(LISTED RECORDS Opens)
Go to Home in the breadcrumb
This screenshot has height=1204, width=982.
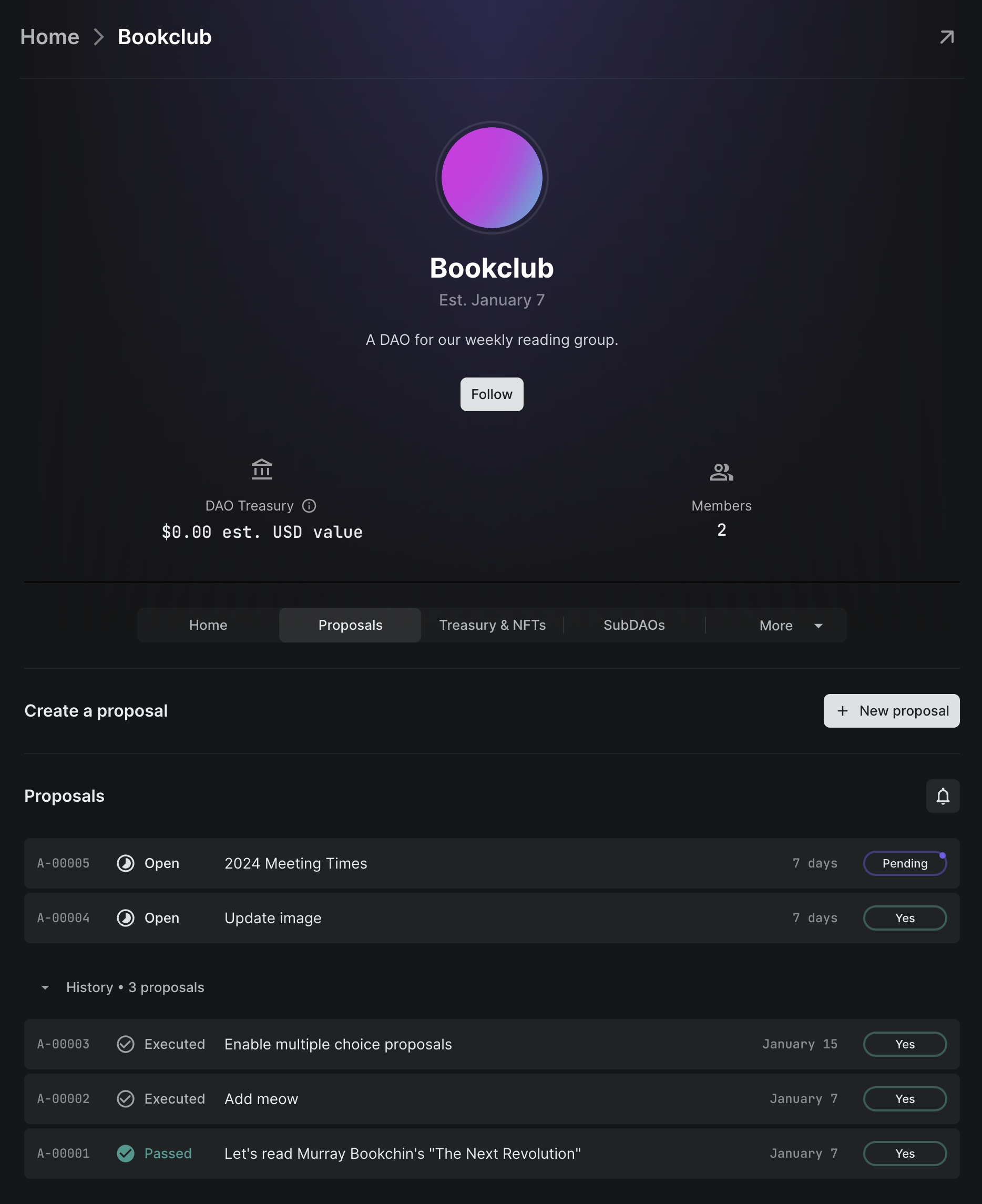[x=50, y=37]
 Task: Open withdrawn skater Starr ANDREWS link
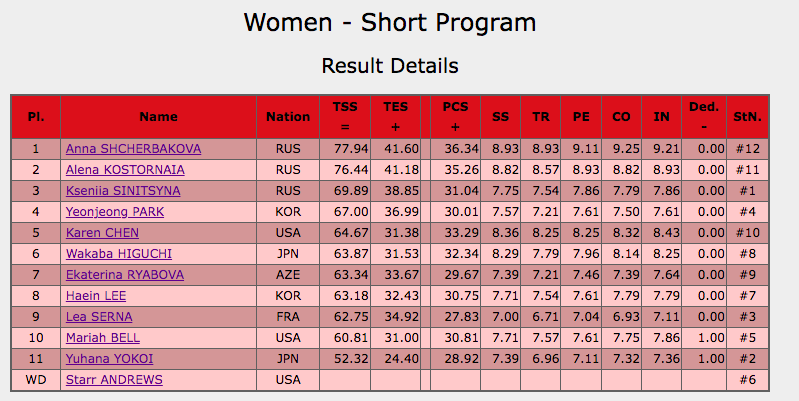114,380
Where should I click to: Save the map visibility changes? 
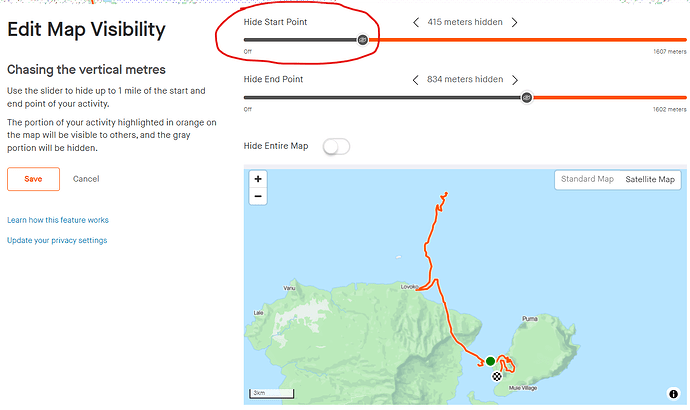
(LISTED RECORDS Closes)
TASK OBJECTIVE: Where a record above holds a picture, drop the picture and print the rest exactly.

RESPONSE:
Go to Home in the breadcrumb
This screenshot has height=1204, width=982.
[x=50, y=37]
 Task: Open withdrawn skater Starr ANDREWS link
114,380
Where should I click to: Save the map visibility changes? 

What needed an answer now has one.